Beste antwoord
Septa is meervoud voor septum. Schimmels hebben langwerpige cellen, hyfen genaamd, die al dan niet muren hebben. Deze muren worden septa genoemd, ze verschillen tussen schimmel Phyllae en kunnen selectief organellen laten passeren tussen individuele hyfen.
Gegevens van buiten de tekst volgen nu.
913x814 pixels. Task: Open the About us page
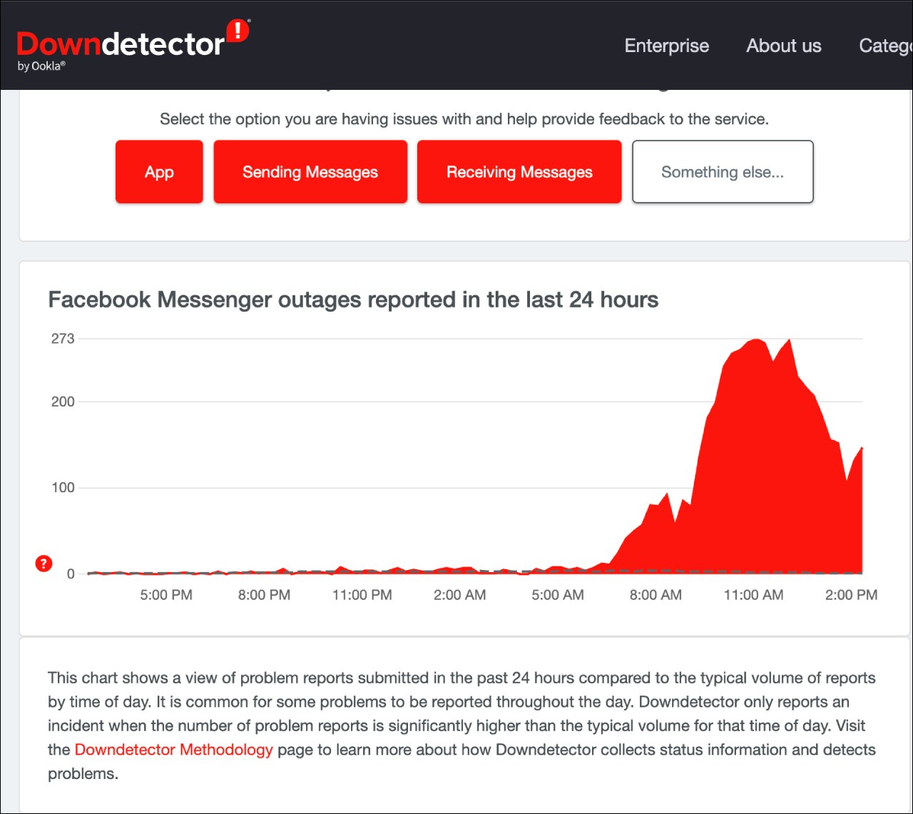point(783,46)
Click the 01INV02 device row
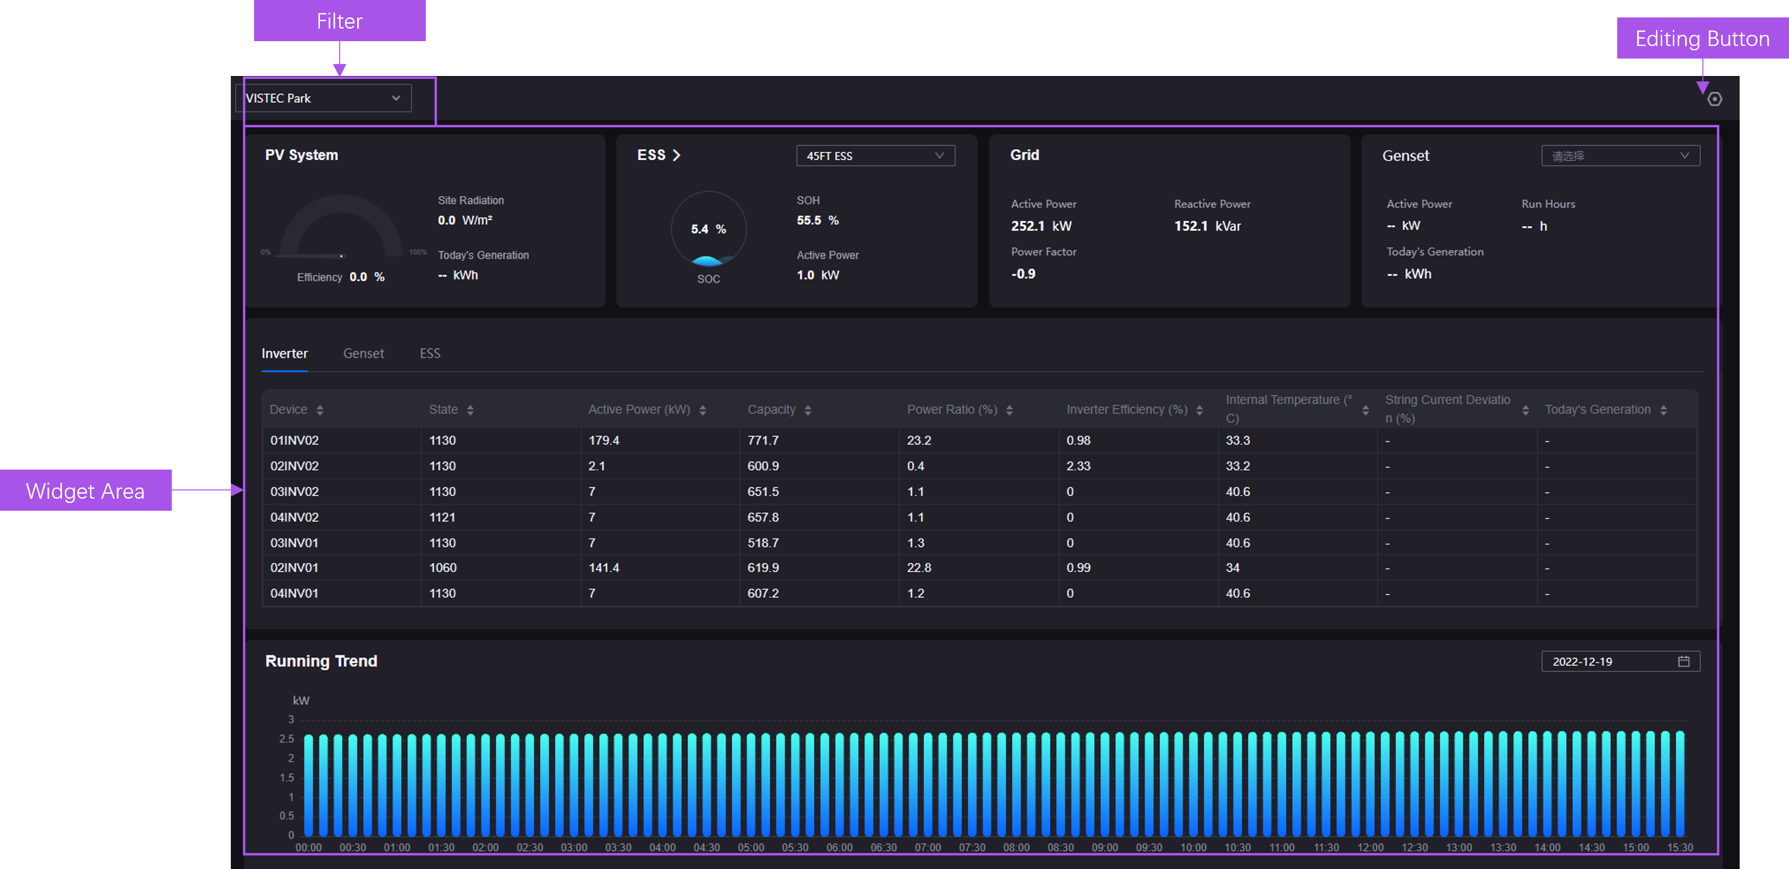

Sommige schimmels hebben niet-gescheiden hyfen, en kernen zijn vrijelijk verspreid in wat een zeer lange enkele cel lijkt te zijn.
Antwoord
Het is moeilijk te zeggen, aangezien we nog niet volledig moeten begrijpen hoe undecyleenzuur werkt als een antischimmelmiddel, maar we weten een aantal belangrijke dingen over de effecten op schimmelcellen waaruit we zouden kunnen afleiden (of in ieder geval speculeren) als dit mogelijk zou zijn.
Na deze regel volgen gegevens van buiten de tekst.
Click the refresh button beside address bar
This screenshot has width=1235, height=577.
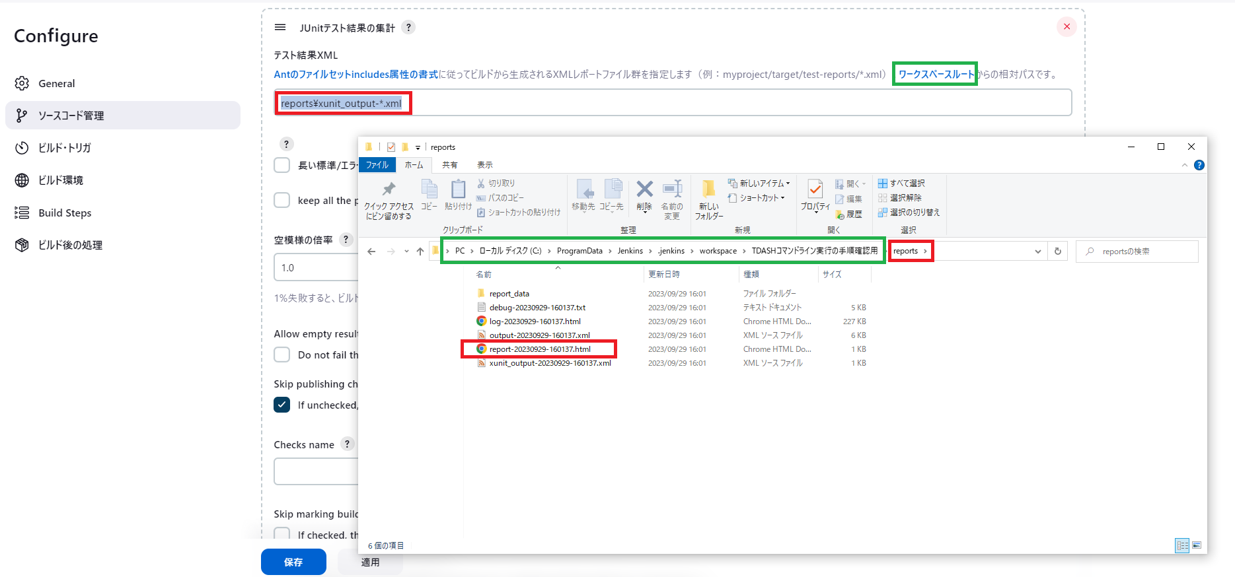(x=1057, y=252)
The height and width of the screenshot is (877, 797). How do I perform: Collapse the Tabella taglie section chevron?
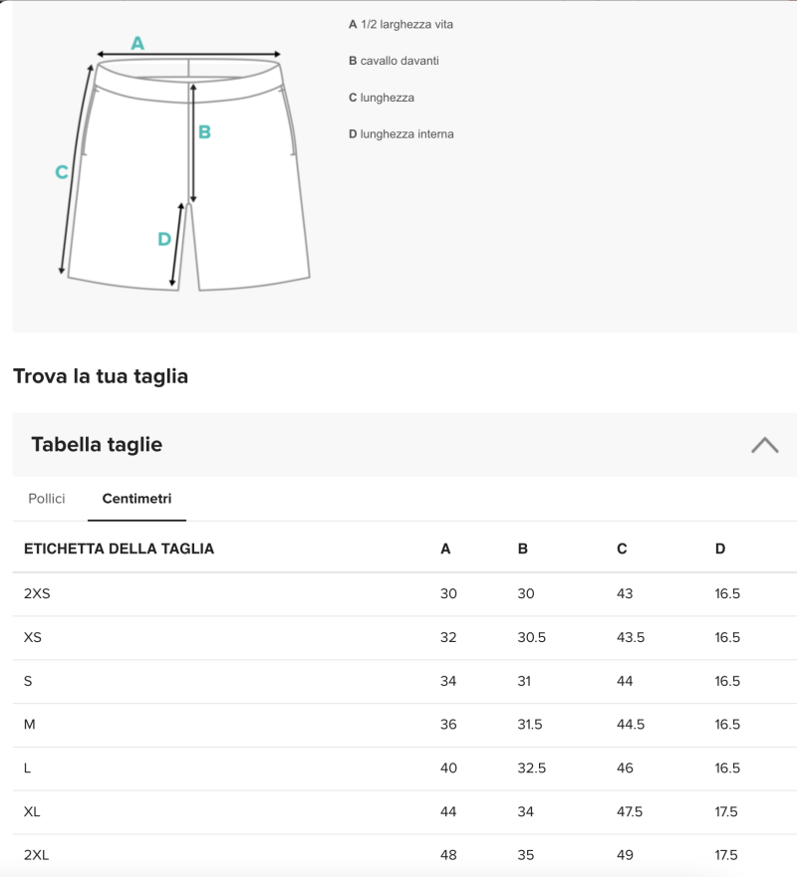(764, 445)
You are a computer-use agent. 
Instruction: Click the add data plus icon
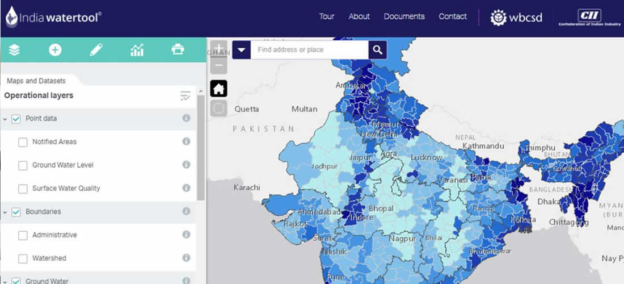click(x=55, y=50)
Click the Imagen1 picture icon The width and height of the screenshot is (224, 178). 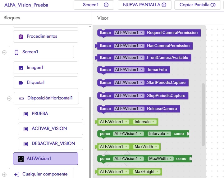[x=21, y=68]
Pathogene schimmels, zoals Candida albicans en Aspergillus fumigatus kunnen in twee verschillende morfologische vormen voorkomen; de vrijlevende gistachtige / planktonvorm en de biofilm-geassocieerde hyphale vorm (een biofilm is een oppervlakte-geassocieerde kolonie of gemeenschap van micro-organismen die hun eigen extracellulaire matrix produceren). Infecties van pathogene schimmels beginnen vaak in de planktonische toestand die gemakkelijk kan worden uitgeroeid), maar zullen spoedig overgaan in biofilm-gerelateerde / hyphale infecties, die zeer moeilijk te beheersen en uit te roeien zijn, omdat ze minder kwetsbaar zijn voor traditionele fungiciden en antimicrobiële middelen. Helaas groeien deze ziekteverwekkende schimmelsoorten het vaakst als biofilm en veroorzaken ze aanhoudende infecties bij mensen en andere zoogdieren. De lange levensduur van dergelijke schimmeldodende infecties is te wijten aan enkele genen die sterk tot expressie komen in de vorm van de hyfen, met name 2 klassen van genen: CDRs en MDRs, de zogenaamde multi-drug resistentietransportergenen . CDRs en MDRs zijn belangrijke effluxpompen die schadelijke antimicrobiële stoffen uit de schimmel transporteren. Hierdoor zijn schimmels in een biofilm veel minder kwetsbaar voor traditionele fungiciden en antimicrobiële middelen. Ook maken hun eigen extracellulaire matrixen en een klasse eiwitten die bekend staan als hydrofobines het moeilijker voor ons eigen immuunsysteem en antimicrobiële middelen om deze schimmels te doden. Een andere biofilm-gerelateerde factor die mogelijk speelt, is de mogelijke deactivering van apoptose (ook wel geprogrammeerde celdood of celdood genoemd), waardoor sommige cellen om te overleven in hoge concentraties en uiteindelijk te muteren in meer resistente vormen.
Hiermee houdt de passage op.